Last semester I was giving a course in PHP programming, and over 80% of the students, upon attempting to use notepad to save something as "my file.php" would end up with a file called "my file.php.txt" except there's no way on earth to (logically) find out that it was a txt file.. especially when they were expecting it to be something else.

But then again, you have Linux which does away with filename extensions completely (relying on the MIME type and the headers of the file itself instead of the extension to determine what type of file it is and what app should be used to open it)... But having extensions is a pretty nice way of categorizing different file types; so on either platform it's a bit of a drag.

I guess OS X is the best compromise.
Actually Windows has gotten somewhat better with extensions with Vista. Vista unlike previous versions is smart enough to only highlight the name part of the file before the extension when naming files if you have hide extensions for known file types disabled.

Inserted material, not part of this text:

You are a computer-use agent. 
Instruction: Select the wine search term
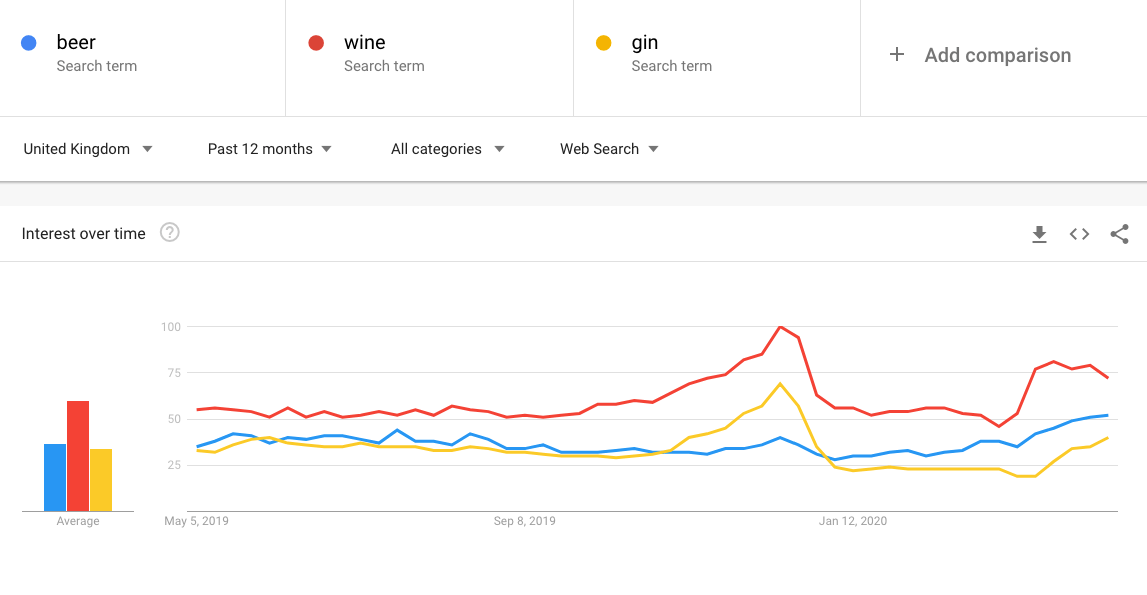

Unless the user is paranoid and highlights everything manually, it is less likely to accidently take out the extension.
But the problem isn't so much accidently removing the extension as much as it is accidently adding a second, "fake" extension to the file..... and Vista (unfortunately) has yet to address that....

I guess it's easy enough to make it show the extension though...
Yeah.. just checking when the user keeps the default settings would help. It wouldn't be necssary otherwise.
I'm playing around with some of the other things we didn't get to in class... so here's another question.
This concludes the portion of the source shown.